## PROBLEM TO WORK ON
Ignoring every picture, return the lines of the listing below word for word, from the line that holds "Contact Us (238, 1752)" through the line that holds "1600 × 850 (416, 178)".
---------- INPUT RECORDS ----------
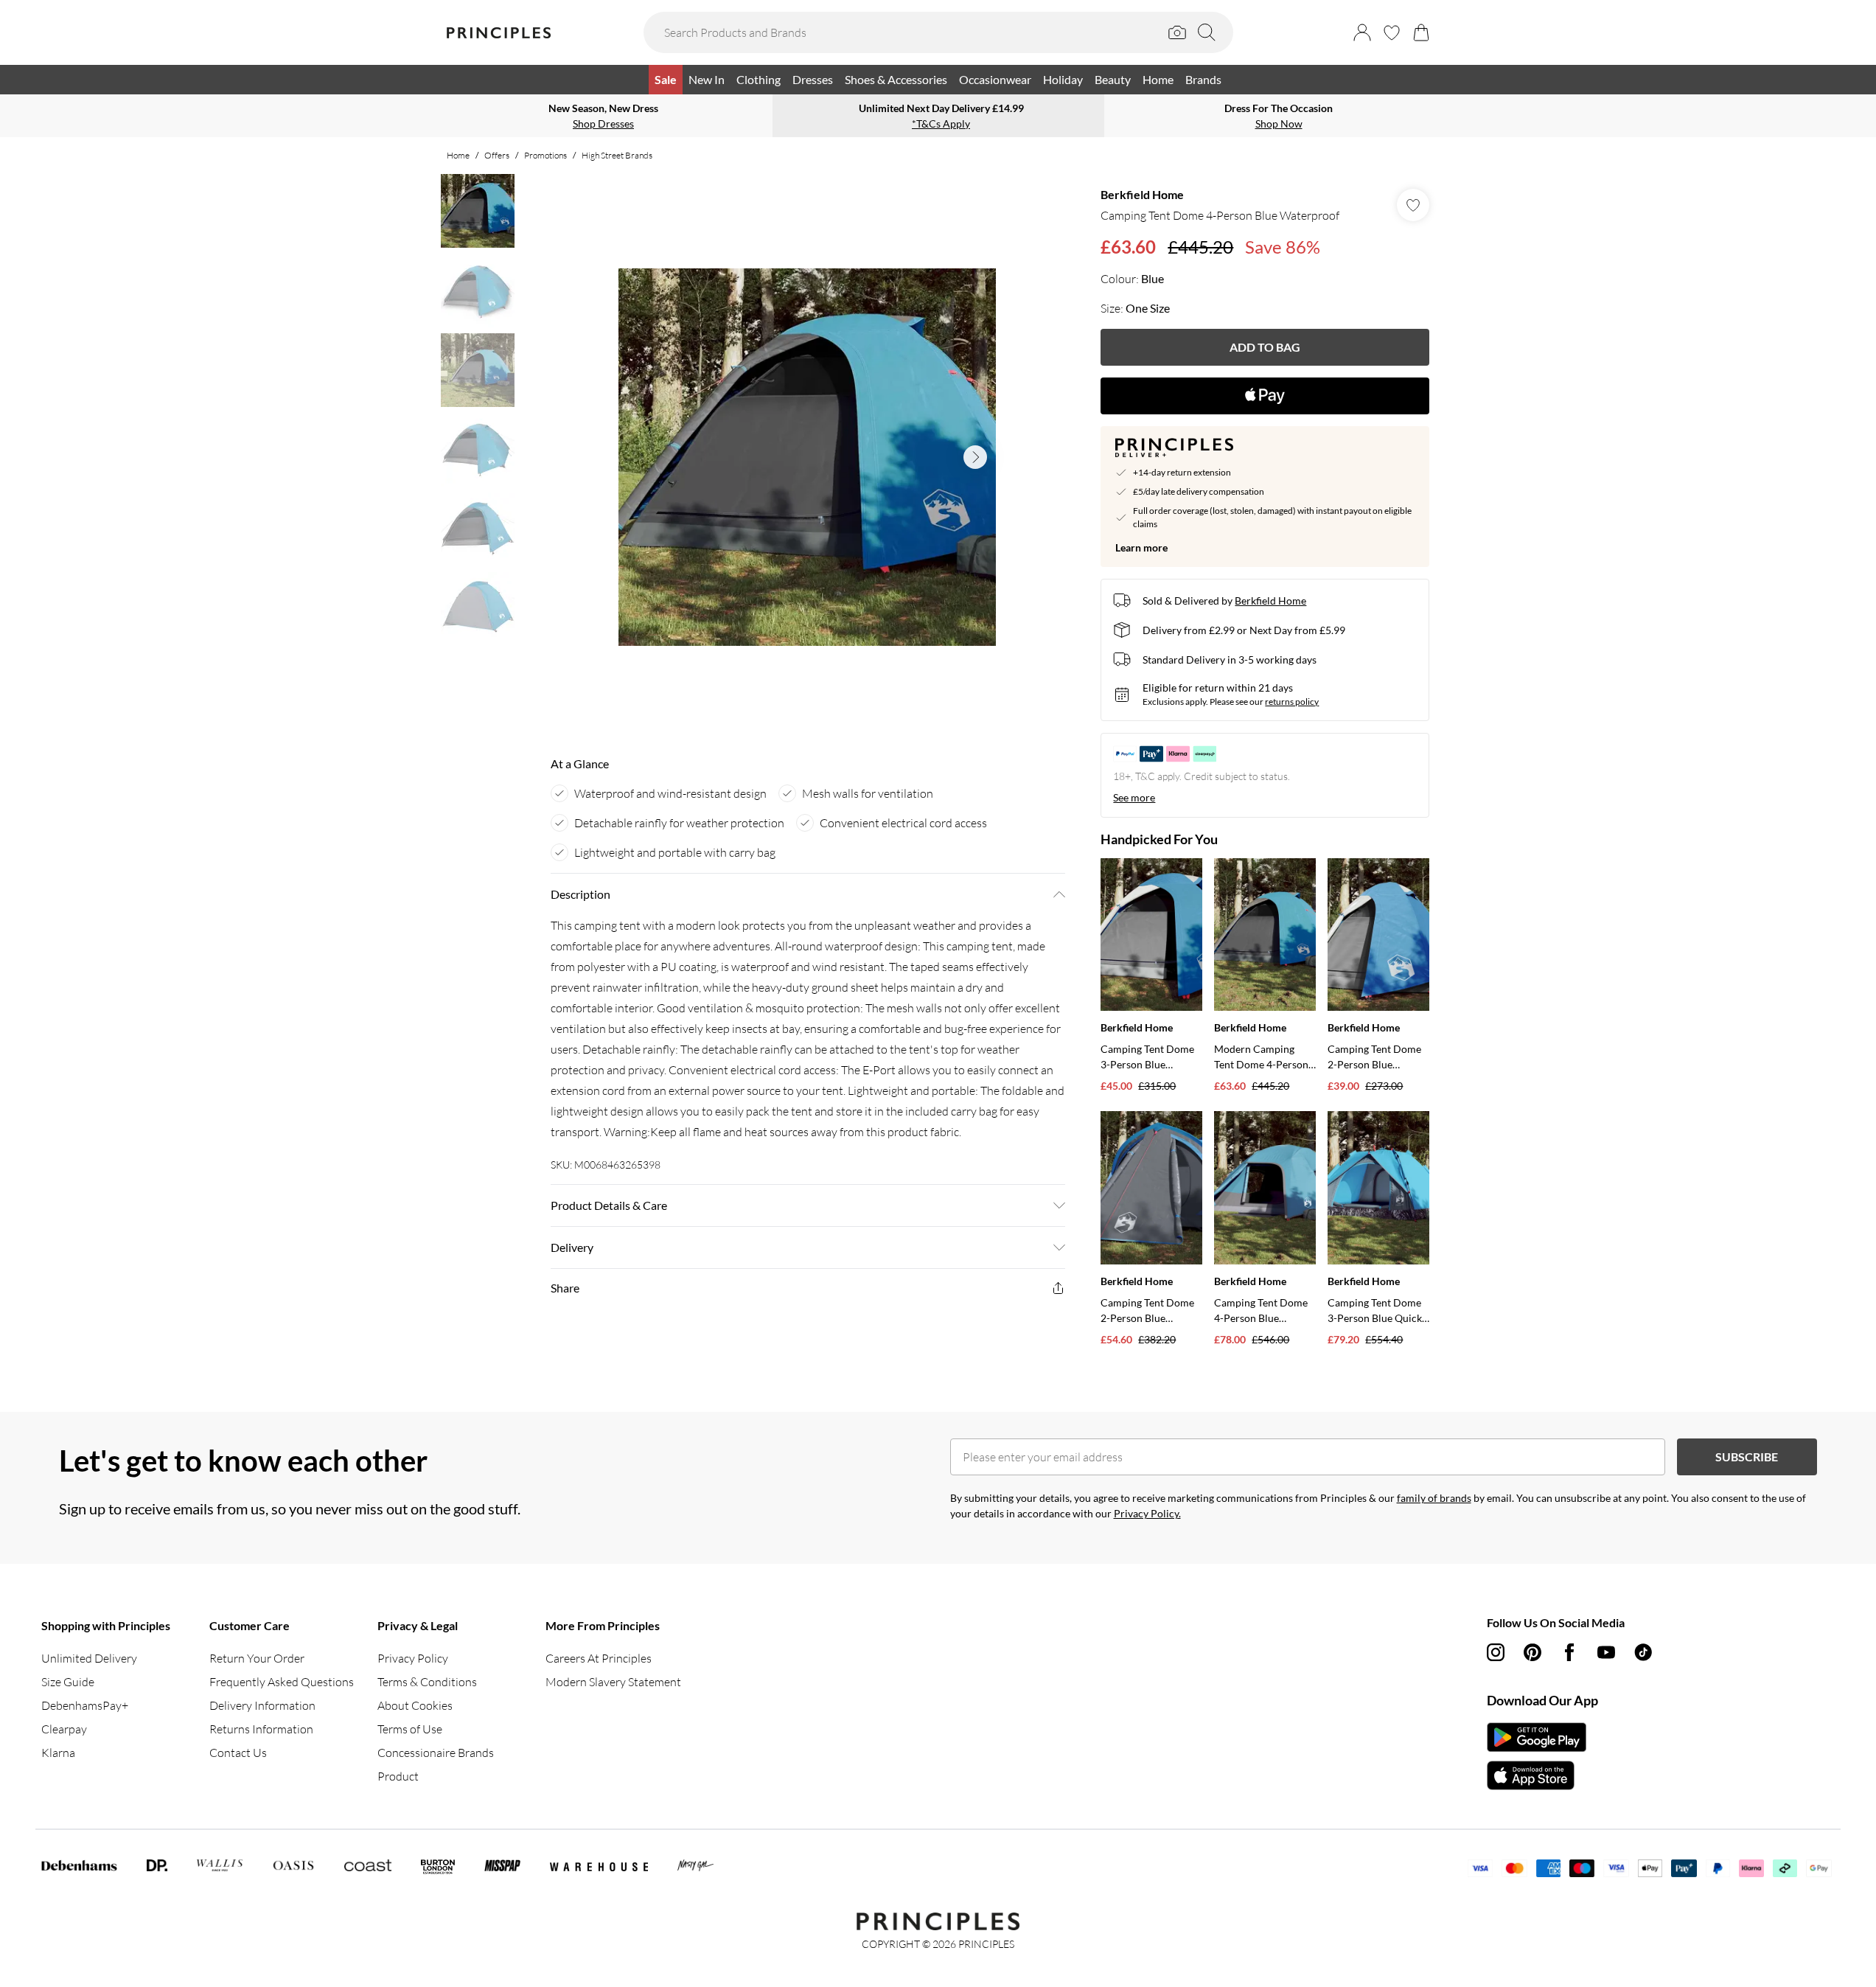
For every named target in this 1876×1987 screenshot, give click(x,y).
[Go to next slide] (975, 457)
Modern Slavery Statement (613, 1681)
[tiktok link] (1643, 1652)
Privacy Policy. (1147, 1513)
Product (398, 1776)
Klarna (58, 1752)
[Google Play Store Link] (1536, 1737)
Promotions (545, 155)
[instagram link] (1495, 1652)
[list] (807, 457)
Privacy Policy (412, 1658)
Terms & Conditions (427, 1681)
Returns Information (261, 1729)
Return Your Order (256, 1658)
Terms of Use (409, 1729)
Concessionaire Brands (435, 1752)
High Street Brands (617, 155)
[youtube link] (1606, 1652)
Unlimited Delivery (89, 1658)
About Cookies (415, 1705)
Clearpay (64, 1729)
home (458, 155)
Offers (496, 155)
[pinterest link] (1532, 1652)
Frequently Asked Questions (281, 1681)
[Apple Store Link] (1536, 1775)
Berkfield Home (1142, 194)
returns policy (1292, 701)
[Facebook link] (1569, 1652)
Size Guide (67, 1681)
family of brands (1434, 1498)
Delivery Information (262, 1705)
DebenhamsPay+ (84, 1705)
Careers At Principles (598, 1658)
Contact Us (238, 1752)
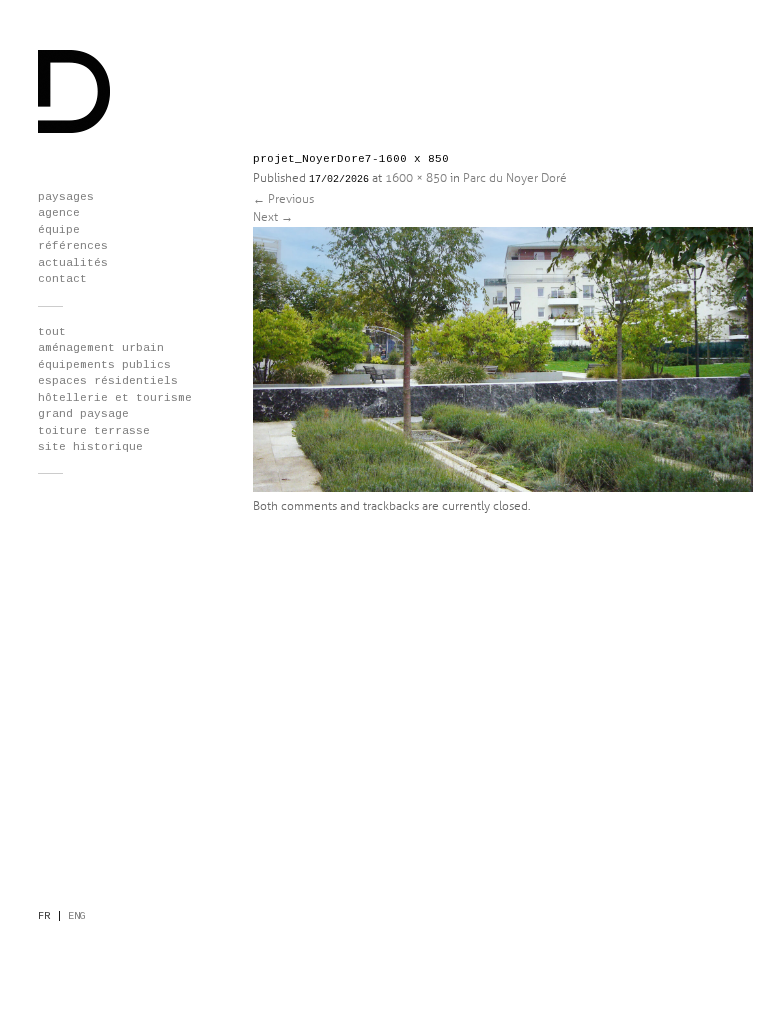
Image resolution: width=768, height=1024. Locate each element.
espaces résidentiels (108, 381)
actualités (73, 263)
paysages (66, 197)
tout (52, 332)
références (73, 246)
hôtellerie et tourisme (115, 398)
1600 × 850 (416, 178)
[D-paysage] (74, 130)
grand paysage (83, 414)
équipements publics (104, 365)
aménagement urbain (101, 348)
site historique (90, 447)
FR (44, 916)
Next (273, 217)
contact (62, 279)
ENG (77, 916)
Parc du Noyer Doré (515, 178)
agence (59, 213)
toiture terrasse (94, 431)
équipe (59, 230)
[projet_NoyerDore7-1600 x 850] (503, 488)
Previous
----------
## OUTPUT FOR THIS EXERCISE
Contact Us (238, 1752)
Image resolution: width=768, height=1024. Locate each element.
espaces résidentiels (108, 381)
actualités (73, 263)
paysages (66, 197)
tout (52, 332)
références (73, 246)
hôtellerie et tourisme (115, 398)
1600 × 850 (416, 178)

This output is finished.